=== Work to complete ===
Report the lines of the data below that contain the string "will".

Saved entries:
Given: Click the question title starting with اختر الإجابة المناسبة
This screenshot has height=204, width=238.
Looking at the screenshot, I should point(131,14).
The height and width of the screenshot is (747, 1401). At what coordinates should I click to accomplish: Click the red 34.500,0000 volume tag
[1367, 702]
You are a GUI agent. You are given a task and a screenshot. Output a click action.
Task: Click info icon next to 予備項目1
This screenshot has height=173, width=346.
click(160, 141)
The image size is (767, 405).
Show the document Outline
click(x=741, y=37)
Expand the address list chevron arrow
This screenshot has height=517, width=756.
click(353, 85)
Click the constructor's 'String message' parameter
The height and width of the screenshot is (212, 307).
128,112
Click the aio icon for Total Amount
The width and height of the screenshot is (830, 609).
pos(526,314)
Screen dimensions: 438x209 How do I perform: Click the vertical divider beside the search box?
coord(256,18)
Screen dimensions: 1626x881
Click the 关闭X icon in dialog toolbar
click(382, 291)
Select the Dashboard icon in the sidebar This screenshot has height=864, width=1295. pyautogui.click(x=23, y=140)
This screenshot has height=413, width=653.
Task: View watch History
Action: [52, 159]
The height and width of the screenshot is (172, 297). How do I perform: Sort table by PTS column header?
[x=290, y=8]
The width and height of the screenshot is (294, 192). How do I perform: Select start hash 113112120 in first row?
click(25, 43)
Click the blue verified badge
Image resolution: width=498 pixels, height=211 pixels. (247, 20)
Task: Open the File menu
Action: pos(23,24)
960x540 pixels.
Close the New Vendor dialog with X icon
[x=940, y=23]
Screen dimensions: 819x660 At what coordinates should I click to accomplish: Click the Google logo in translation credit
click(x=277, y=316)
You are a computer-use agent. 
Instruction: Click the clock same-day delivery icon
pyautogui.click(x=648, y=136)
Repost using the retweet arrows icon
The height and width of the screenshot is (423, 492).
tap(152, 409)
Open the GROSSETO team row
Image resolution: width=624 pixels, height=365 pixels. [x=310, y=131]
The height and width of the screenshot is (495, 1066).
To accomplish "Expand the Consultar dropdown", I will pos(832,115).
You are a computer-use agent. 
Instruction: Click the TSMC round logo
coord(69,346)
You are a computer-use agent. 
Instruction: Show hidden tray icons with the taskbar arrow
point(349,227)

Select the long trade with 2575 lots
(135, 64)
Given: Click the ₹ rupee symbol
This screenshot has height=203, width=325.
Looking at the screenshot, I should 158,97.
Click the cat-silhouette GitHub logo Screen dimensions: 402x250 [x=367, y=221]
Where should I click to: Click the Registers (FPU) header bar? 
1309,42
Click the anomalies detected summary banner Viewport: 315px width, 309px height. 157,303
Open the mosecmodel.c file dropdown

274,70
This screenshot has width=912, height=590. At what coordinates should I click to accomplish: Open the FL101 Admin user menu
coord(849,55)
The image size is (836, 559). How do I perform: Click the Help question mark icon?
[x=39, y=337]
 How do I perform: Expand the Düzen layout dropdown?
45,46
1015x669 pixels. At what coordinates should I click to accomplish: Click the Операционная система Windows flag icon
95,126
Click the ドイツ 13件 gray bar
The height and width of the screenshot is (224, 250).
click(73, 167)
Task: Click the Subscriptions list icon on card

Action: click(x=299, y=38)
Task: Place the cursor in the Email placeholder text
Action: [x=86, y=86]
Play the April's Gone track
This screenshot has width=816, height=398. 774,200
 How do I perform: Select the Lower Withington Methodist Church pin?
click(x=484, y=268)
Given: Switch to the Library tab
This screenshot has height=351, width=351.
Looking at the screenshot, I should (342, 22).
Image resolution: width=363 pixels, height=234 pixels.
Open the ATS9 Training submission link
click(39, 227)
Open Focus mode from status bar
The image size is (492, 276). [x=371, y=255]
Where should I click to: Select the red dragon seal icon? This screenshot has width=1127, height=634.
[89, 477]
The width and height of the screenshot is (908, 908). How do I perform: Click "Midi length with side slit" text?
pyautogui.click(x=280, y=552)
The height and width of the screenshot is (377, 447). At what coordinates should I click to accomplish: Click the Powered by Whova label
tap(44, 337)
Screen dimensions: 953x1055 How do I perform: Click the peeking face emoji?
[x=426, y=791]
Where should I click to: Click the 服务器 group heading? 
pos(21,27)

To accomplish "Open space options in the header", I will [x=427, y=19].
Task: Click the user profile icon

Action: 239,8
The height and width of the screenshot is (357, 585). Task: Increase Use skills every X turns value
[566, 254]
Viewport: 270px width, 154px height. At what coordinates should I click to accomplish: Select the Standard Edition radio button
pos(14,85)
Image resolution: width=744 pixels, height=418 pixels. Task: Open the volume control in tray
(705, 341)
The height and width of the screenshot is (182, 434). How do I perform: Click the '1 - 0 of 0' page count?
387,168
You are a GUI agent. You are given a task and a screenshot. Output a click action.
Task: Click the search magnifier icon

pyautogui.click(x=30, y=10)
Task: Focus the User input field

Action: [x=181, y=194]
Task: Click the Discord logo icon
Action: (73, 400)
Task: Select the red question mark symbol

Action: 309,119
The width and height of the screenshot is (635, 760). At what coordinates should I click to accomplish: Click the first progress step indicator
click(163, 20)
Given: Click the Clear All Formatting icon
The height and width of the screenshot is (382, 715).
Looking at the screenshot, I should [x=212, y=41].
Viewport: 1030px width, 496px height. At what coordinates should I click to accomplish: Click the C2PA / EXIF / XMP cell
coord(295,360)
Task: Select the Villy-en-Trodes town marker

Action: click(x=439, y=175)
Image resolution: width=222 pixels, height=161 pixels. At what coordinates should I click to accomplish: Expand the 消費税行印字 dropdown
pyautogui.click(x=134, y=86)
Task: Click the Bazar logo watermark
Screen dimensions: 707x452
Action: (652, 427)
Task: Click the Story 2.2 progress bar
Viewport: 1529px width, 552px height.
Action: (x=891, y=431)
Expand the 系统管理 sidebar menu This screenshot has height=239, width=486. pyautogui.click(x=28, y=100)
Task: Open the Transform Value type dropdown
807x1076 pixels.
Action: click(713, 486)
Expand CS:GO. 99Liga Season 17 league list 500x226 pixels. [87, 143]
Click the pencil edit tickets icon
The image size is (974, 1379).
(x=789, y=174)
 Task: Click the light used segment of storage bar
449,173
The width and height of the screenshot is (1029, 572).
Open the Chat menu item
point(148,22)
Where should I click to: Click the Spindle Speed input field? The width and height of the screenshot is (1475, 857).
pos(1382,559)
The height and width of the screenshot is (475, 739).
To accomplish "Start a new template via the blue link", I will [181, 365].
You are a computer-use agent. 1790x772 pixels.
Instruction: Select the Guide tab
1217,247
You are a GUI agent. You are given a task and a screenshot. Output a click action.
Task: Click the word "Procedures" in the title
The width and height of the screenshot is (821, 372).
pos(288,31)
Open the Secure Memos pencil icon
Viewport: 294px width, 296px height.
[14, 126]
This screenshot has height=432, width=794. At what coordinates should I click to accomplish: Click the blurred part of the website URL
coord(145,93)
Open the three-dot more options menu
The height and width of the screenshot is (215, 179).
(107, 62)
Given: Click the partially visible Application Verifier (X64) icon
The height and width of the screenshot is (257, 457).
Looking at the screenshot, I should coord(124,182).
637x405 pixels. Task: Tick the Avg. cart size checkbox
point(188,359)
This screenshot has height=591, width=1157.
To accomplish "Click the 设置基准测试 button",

=== Exercise response ===
To accomplish "Expand the Consultar dropdown", I will pos(832,115).
To accomplish "Open space options in the header", I will [x=427, y=19].
To accomplish "Start a new template via the blue link", I will [181, 365].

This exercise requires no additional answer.